Prediction is fundamental to the accumulation of scientific knowledge. The better we understand why and how something happens, the more accurate our predictions of it should be. When we estimate models from observational data and only look at how well our models fit the data from which they were estimated, we learn some things about the structure of that data set, but we don’t learn how well those things generalize to other relevant data sets. If we believe that the world isn’t deterministic—that the observed data are just one of many possible realizations of the world—then we need to care about that ability to generalize, because that generalization and the discovery of its current limits is the heart of the scientific enterprise.

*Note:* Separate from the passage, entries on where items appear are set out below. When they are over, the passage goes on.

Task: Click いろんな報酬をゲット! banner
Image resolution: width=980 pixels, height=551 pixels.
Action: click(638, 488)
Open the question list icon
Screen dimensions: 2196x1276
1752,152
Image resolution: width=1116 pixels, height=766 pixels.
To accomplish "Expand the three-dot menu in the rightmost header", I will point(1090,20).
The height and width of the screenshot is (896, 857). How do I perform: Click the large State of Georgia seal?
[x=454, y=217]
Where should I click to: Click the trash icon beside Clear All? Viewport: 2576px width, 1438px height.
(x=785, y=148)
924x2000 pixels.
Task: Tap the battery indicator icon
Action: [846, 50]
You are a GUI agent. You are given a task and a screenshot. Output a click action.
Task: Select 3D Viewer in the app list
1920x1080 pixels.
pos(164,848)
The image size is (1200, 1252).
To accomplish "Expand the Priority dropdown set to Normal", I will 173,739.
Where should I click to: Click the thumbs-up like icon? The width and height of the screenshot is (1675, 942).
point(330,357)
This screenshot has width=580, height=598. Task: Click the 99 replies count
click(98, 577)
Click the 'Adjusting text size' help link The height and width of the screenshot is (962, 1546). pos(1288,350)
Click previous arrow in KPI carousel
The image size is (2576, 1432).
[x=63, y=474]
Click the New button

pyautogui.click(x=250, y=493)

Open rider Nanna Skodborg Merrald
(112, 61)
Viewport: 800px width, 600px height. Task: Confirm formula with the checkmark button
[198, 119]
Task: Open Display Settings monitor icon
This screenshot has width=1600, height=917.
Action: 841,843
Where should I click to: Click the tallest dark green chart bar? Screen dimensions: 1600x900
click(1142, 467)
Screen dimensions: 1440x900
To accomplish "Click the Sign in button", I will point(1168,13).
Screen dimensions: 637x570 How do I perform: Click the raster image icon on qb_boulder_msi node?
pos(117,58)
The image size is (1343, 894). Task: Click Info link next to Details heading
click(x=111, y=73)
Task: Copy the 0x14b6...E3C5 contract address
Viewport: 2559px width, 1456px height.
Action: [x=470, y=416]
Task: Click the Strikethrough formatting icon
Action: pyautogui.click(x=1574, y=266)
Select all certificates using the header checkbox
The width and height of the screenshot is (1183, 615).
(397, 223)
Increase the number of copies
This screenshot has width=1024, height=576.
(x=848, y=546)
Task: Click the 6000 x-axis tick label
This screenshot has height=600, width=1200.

From a scientific standpoint, the ideal world would be one in which we could estimate models representing rival theories, then compare the accuracy of the predictions they generate across a large number of relevant “trials” as they unfold in real time. That’s difficult for scholars studying big but rare events like civil wars and wars between states; though; a lot of time has to pass before we’ll see enough new examples to make a statistically powerful comparison across models.
But, hey, there’s an app for that—cross-validation! Instead of using all the data in the initial estimation, hold some out to use as a test set for the models we get from the rest. Better yet, split the data into several equally-sized folds and then iterate the training and testing across all possible groupings of them (k-fold cross-validation). Even better, repeat that process a bunch of times and compare distributions of the resulting statistics.
Prediction is the gold standard in most scientific fields, and cross-validation is standard practice in many areas of applied forecasting, because they are more informative than in-sample tests. For some reason, political science still mostly eschews both.* Here’s hoping that changes soon.
* For some recent exceptions to this rule on topics in world politics, see Ward, Greenhill, and Bakke and Blair, Blattman, and Hartman on predicting civil conflict; Chadefaux on warning signs of interstate war; Hill and Jones on state repression; and Chenoweth and me on the onset of nonviolent campaigns.